[Required action] Only the lines from the one containing "The width and height of the screenshot is (1568, 759)." through the end of the data belong in the answer; reproduce them exactly.

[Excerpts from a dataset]
┌──
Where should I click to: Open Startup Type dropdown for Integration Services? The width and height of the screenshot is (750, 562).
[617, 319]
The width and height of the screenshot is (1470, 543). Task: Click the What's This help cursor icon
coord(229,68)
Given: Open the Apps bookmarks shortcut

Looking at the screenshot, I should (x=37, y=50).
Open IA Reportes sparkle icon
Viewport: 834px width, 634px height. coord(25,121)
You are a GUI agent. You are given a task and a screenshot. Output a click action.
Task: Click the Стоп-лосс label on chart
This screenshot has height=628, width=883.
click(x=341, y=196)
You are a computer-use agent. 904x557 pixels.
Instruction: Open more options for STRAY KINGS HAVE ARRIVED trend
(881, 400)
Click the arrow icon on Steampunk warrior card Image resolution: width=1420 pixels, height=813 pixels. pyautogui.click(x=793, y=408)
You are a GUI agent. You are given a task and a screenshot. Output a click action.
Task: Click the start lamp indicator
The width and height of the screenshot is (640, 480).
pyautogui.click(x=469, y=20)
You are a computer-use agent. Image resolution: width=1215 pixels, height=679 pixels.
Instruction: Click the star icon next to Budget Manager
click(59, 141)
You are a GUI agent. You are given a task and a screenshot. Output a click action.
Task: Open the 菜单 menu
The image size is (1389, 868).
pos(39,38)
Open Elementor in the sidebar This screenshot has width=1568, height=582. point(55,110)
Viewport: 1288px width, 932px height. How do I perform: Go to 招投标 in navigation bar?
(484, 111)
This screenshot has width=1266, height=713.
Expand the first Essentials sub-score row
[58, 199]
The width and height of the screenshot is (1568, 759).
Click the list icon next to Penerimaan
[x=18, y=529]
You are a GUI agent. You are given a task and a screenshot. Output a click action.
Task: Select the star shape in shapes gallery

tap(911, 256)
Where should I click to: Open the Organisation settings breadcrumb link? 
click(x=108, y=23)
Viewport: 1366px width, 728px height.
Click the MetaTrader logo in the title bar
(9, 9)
└──
[Answer for this exercise]
The width and height of the screenshot is (1568, 759).
Click the list icon next to Penerimaan
[x=18, y=529]
You are a GUI agent. You are given a task and a screenshot. Output a click action.
Task: Select the star shape in shapes gallery

tap(911, 256)
Where should I click to: Open the Organisation settings breadcrumb link? 
click(x=108, y=23)
Viewport: 1366px width, 728px height.
Click the MetaTrader logo in the title bar
(9, 9)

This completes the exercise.